I decided a few years ago I would not automatically try to avoid pain and grief, but would allow myself to lean into it for a time. It feels healthier to do so. Whatever is happening to cause me pain is there whether I embrace it or not, and things happen in life that deserve our pain and sorrow. When my children move away, that deserves my sadness. It’s how we know the love is big. When my friend is diagnosed with cancer (again), that deserves my pain and sorrow and anger and questions. It is only as I work my way through those darker emotions that I can get to a place of peace.

It is a huge relief to know I can be real in life and real in my relationship with God. He already knows how I feel, and pretending everything is okay only creates a barrier between my God and me. And in the hard times, especially, I want permission to be myself and sink into God’s embrace. He can handle whatever emotions are churning inside me. He’s there wanting to walk me through the pain.

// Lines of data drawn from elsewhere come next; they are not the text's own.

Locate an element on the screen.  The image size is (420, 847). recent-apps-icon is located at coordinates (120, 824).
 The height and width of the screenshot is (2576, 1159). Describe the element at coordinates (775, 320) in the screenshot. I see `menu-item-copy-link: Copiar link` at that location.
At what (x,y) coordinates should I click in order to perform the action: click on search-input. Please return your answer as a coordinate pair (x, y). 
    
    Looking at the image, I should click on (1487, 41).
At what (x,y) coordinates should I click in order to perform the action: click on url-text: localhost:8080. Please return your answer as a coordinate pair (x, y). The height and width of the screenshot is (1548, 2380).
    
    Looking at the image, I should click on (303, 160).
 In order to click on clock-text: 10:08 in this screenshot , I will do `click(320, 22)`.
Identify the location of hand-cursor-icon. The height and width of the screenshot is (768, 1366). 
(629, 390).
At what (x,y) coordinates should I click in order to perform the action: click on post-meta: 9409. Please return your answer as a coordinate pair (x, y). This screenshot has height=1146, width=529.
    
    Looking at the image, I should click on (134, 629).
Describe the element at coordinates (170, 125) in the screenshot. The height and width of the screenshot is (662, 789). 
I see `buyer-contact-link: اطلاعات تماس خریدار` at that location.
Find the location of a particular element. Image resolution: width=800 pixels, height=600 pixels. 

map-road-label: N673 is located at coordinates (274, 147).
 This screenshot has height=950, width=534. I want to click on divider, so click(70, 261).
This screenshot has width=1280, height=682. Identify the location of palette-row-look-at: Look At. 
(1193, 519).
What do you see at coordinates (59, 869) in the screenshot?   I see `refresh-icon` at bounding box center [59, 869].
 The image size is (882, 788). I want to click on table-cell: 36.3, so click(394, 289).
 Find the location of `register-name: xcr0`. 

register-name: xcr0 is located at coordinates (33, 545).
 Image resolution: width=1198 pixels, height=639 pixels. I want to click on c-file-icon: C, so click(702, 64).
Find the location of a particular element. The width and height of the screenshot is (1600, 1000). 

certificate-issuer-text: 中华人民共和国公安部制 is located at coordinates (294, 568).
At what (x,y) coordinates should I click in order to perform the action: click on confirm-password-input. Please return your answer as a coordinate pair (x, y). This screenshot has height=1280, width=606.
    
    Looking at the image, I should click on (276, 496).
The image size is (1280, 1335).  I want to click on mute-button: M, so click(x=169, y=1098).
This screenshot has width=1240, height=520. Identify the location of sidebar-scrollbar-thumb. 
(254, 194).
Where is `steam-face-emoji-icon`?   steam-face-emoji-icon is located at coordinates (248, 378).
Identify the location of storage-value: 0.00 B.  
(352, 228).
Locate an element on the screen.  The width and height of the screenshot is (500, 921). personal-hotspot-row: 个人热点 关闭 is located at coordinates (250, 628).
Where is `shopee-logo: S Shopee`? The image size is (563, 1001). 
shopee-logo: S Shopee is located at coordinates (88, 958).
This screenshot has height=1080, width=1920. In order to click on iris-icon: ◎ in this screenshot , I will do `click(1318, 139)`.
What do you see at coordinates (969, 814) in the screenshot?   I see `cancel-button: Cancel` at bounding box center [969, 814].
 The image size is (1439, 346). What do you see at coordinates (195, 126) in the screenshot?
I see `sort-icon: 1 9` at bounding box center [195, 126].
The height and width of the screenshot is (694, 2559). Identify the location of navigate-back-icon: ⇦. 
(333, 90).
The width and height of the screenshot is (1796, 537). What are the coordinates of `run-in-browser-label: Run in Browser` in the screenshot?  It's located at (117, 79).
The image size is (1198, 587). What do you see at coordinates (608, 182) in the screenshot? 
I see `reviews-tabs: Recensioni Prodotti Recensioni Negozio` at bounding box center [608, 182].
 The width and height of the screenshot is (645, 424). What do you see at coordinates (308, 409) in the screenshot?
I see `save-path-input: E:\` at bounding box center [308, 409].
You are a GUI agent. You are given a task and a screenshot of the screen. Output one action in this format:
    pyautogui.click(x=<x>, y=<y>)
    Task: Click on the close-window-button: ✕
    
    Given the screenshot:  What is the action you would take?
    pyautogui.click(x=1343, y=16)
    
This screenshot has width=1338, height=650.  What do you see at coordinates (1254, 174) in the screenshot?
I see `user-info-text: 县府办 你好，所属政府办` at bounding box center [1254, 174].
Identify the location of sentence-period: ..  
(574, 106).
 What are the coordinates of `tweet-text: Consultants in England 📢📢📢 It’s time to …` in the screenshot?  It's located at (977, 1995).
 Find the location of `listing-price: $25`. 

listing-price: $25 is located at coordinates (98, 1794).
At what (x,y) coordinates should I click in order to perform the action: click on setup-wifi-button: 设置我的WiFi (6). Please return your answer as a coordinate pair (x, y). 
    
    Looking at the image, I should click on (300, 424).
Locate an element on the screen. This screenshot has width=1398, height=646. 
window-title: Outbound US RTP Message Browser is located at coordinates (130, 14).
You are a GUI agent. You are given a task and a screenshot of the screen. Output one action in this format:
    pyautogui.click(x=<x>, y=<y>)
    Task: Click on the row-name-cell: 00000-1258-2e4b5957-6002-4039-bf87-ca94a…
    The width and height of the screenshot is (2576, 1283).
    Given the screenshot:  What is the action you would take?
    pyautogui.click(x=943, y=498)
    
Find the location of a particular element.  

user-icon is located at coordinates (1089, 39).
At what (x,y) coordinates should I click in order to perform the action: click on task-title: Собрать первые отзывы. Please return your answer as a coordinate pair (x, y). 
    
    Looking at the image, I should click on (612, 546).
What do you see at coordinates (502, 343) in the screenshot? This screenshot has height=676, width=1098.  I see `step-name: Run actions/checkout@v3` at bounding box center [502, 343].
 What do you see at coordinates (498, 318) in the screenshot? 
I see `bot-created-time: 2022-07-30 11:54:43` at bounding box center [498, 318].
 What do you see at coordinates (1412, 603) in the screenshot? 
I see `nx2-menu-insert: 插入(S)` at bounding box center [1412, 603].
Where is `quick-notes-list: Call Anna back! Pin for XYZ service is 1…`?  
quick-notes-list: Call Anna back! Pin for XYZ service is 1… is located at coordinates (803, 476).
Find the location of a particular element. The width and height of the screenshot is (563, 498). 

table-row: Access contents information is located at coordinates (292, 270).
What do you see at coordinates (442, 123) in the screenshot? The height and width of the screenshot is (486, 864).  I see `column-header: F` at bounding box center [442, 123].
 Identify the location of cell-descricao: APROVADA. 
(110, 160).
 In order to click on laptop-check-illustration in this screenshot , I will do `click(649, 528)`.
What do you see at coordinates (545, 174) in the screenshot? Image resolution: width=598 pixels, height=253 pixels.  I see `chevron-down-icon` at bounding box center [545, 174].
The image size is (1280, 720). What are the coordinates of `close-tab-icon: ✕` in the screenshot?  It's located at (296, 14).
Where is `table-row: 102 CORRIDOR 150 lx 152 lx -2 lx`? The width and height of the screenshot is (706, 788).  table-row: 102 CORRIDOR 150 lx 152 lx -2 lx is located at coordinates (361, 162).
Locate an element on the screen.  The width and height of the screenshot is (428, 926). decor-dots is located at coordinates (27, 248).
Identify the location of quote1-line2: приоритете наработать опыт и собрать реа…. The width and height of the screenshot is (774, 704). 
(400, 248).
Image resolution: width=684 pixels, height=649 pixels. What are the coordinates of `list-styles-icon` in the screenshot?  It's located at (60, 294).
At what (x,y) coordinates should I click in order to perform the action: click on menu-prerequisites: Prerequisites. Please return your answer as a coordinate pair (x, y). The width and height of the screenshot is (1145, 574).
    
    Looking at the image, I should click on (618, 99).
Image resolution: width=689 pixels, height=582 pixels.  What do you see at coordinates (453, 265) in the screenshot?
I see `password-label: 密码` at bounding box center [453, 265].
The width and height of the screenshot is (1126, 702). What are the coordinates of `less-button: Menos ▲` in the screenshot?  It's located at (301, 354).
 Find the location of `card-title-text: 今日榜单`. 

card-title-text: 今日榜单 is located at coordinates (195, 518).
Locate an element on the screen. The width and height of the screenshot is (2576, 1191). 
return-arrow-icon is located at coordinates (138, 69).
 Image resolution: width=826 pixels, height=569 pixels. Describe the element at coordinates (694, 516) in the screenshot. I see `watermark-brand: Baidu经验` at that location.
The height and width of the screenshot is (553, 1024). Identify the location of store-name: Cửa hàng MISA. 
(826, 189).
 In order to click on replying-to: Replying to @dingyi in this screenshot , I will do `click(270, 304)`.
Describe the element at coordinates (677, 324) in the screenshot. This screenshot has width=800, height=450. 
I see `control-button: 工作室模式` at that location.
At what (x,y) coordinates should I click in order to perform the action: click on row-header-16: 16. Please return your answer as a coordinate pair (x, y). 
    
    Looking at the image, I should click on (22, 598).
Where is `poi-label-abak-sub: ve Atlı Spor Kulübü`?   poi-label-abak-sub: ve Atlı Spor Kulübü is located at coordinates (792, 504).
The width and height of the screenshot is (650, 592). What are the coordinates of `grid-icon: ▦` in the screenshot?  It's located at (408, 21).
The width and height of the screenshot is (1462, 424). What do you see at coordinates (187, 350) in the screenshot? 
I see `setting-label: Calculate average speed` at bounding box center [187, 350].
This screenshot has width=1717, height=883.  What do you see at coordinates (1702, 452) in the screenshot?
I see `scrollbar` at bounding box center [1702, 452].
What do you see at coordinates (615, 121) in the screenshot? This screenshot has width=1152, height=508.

Today, Carline and I continue to find joy in our friendship, albeit a friendship that now crosses half of the United States. I learned something new even in our out of sight friendship. I learned how to stay connected to someone who is no longer a part of my every day life. That was another first for me. But that’s another story.

“With my voice I cry out to the LORD;
     with my voice I plead for mercy to the LORD.
I pour out my complaint before him;
     I tell my trouble before him.”
Psalm 142:1

"Part of spiritual maturity is ceasing to think 
that everything that is hard is bad." 
Beth Moore


  1. What a gift to have a next-door-neighbor-best-friendship that continues to this day :). Working to a place of peace isn't easy, but the journey is part of the healthy stages of grief. And you're right--God is big enough to handle our anger, our questions and our grief. Lean in--I can see his head leaning towards yours as you do.

    1. Oh, thanks for your words. Life is the great school room. I want to embrace it. Have a great day.

  2. What a great reminder that we can't pretend with God. He knows our hearts and wants us to be honest with Him. Thank you for the good words!

    1. Thank you for stopping by. I too am grateful for a God who knows me so well. Have a great day!

  3. Awww, that is a really sweet story. I don't have anyone like that in my life, but when I was growing up we had the whole easy access path to the neighbors, and we were all best friends (my parents with their parents along with all of us as kids). That is something really special. I agree you have to allow yourself to feel! The day you can't feel anything anymore is a tragic day indeed. That's how I've always looked at it. Love the verse you shared. Thank you.

    1. Thank you for reading, Natalie. As I have gotten older (and hopefully more mature but that's questionable!), I've been braver about friendship. I'm grateful for what friendship has brought to my life. Have a great day!